* [BRIEF]:
Leaving out the pictures, retype exactly the lines from the one holding "This screenshot has height=281, width=372." through the end of the material.

* [DATASET]:
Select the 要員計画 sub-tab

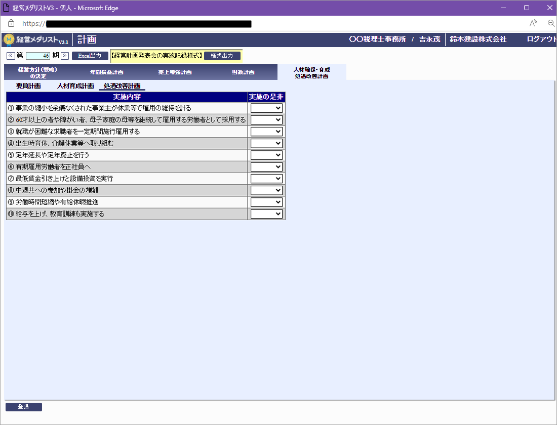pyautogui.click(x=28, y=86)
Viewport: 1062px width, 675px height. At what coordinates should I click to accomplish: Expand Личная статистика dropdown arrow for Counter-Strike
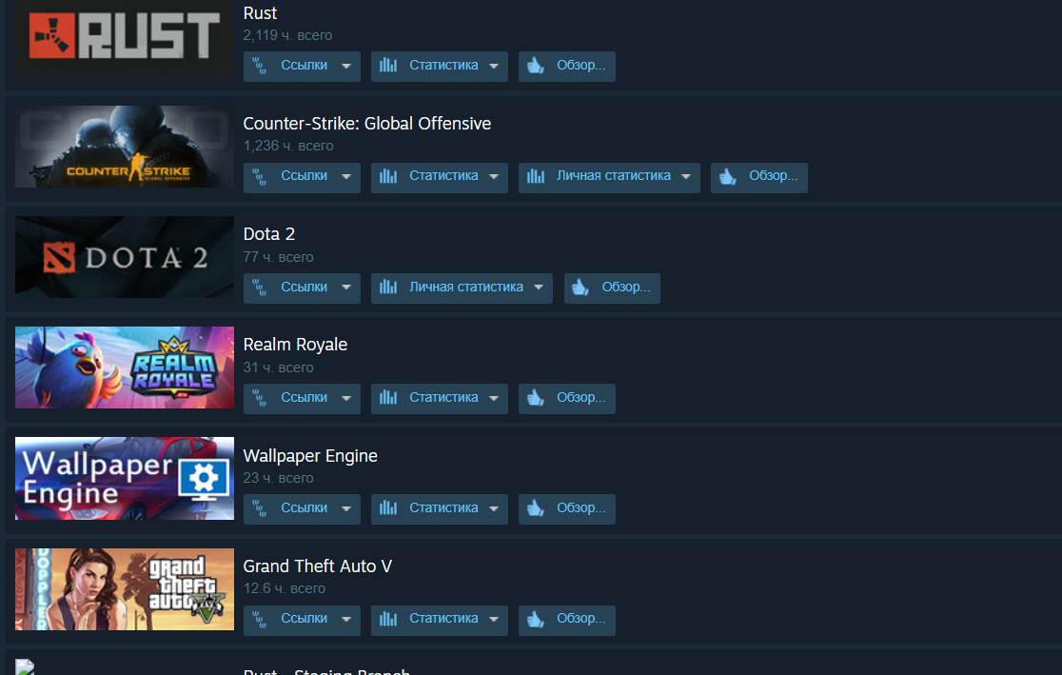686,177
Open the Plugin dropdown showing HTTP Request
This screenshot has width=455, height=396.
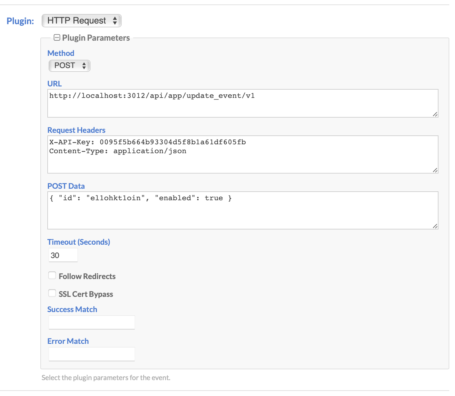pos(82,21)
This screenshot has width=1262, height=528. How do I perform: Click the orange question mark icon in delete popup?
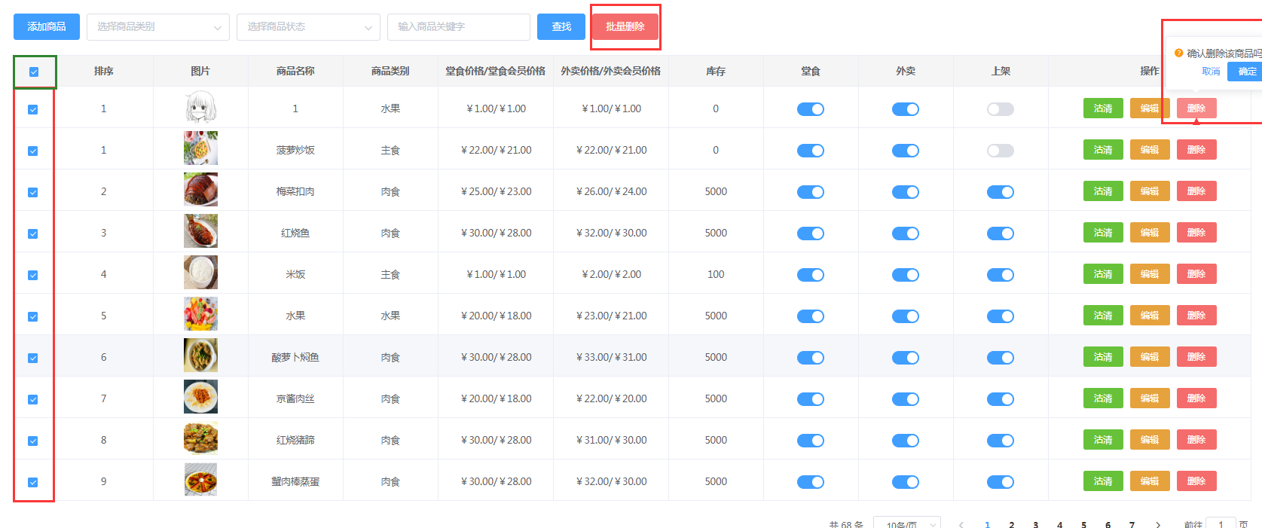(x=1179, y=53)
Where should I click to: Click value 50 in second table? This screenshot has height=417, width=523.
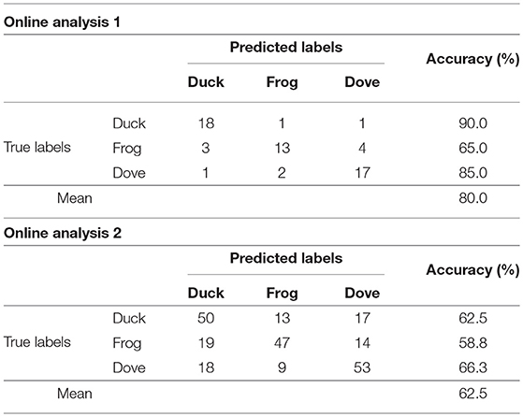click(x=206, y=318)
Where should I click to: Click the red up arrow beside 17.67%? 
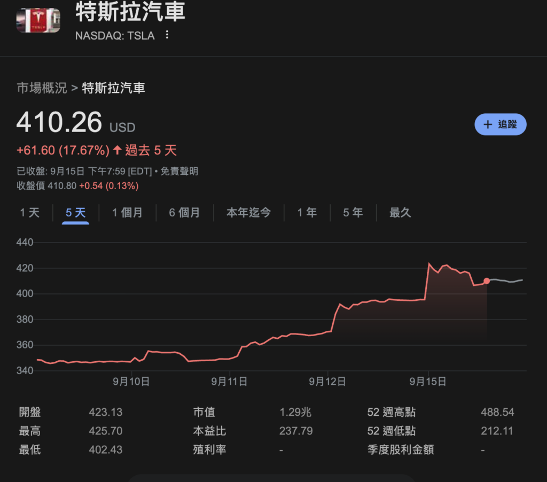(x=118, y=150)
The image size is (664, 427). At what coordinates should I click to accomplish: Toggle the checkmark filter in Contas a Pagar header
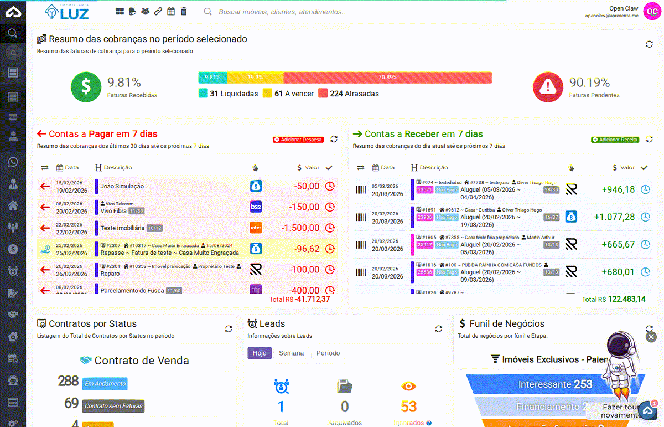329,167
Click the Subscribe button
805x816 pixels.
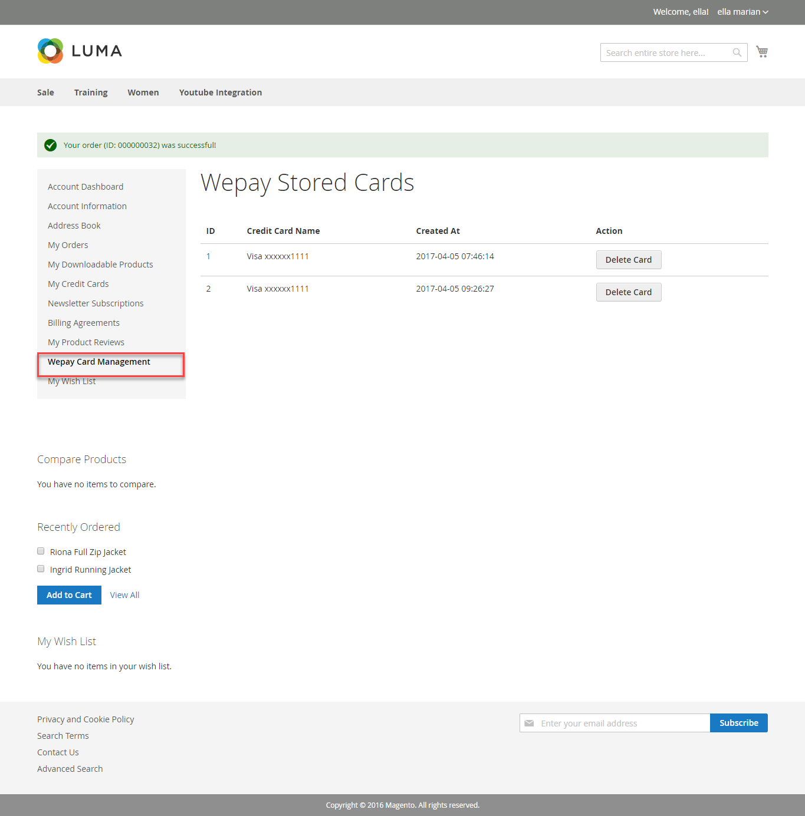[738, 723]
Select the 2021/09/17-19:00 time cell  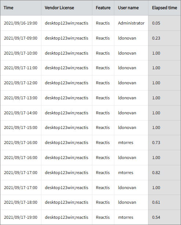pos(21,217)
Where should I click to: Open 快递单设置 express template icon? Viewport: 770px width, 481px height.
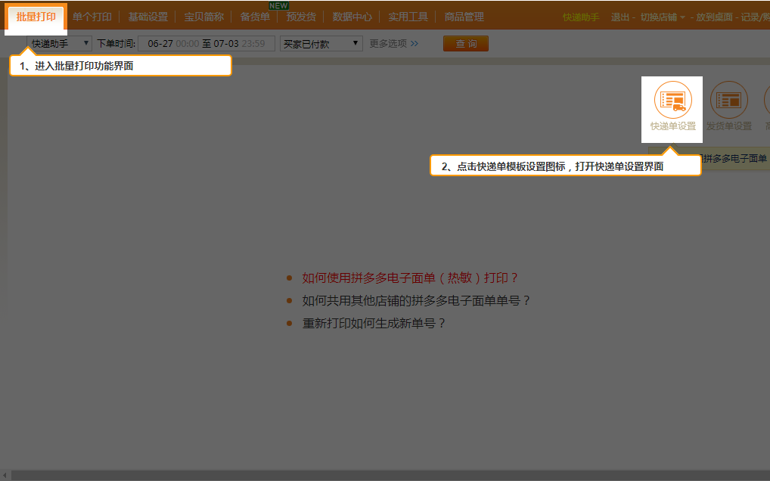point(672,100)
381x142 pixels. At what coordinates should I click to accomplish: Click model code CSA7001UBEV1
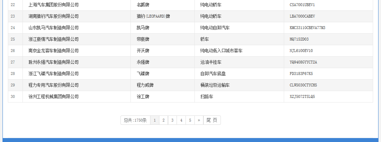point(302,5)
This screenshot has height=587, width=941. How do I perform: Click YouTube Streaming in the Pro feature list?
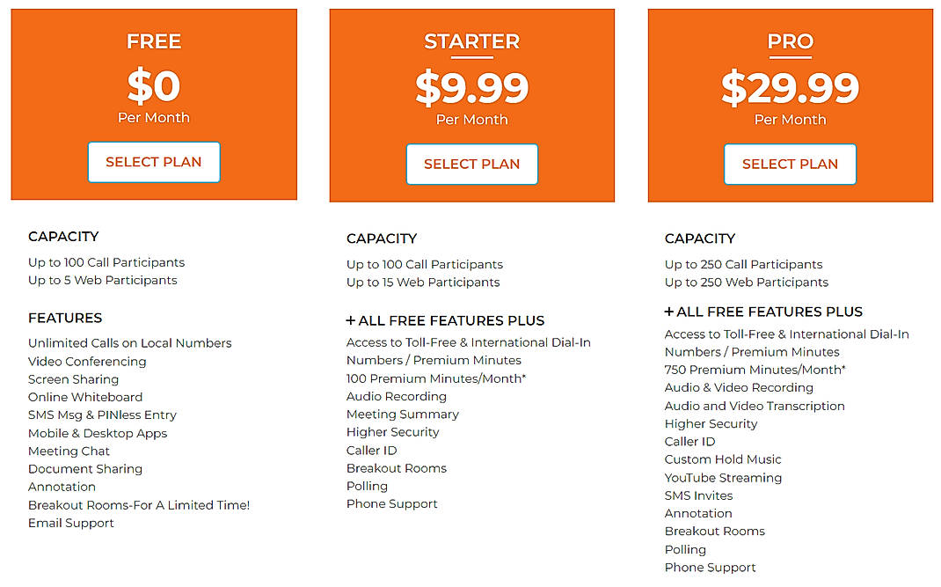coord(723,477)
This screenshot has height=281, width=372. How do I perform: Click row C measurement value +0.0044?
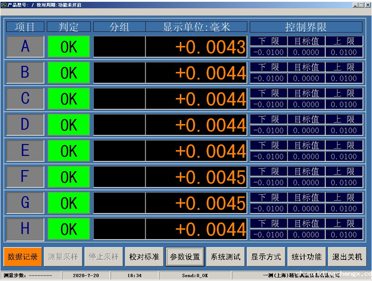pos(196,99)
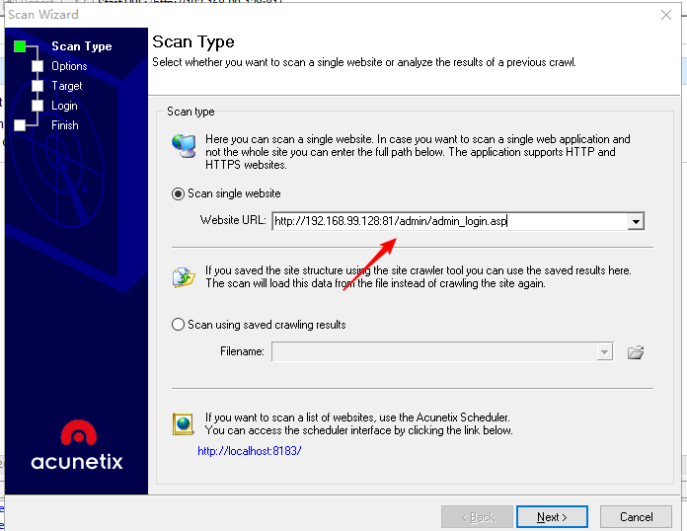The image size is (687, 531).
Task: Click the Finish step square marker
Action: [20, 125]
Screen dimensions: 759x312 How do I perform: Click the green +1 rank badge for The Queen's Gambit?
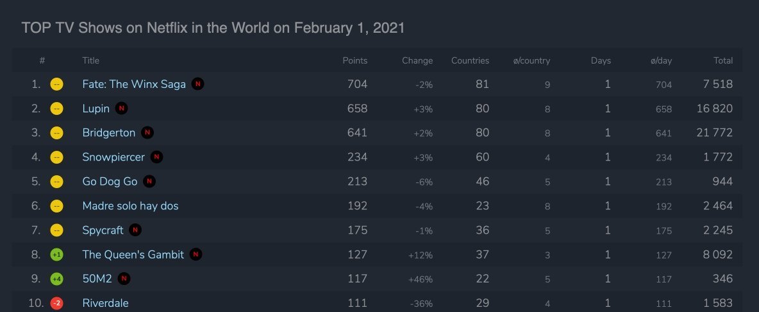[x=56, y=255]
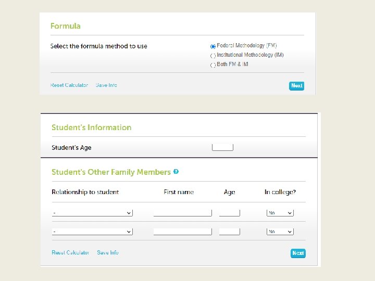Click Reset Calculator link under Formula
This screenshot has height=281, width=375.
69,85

* [REPLY TO THE TASK]:
This screenshot has height=281, width=372. How do I perform: Click row C measurement value +0.0044?
pos(196,99)
The image size is (687, 531).
Task: Click the Finish step square marker
Action: [20, 125]
Screen dimensions: 759x312 How do I perform: Click the green +1 rank badge for The Queen's Gambit?
[x=56, y=255]
Click Reset Calculator link under Formula
This screenshot has height=281, width=375.
69,85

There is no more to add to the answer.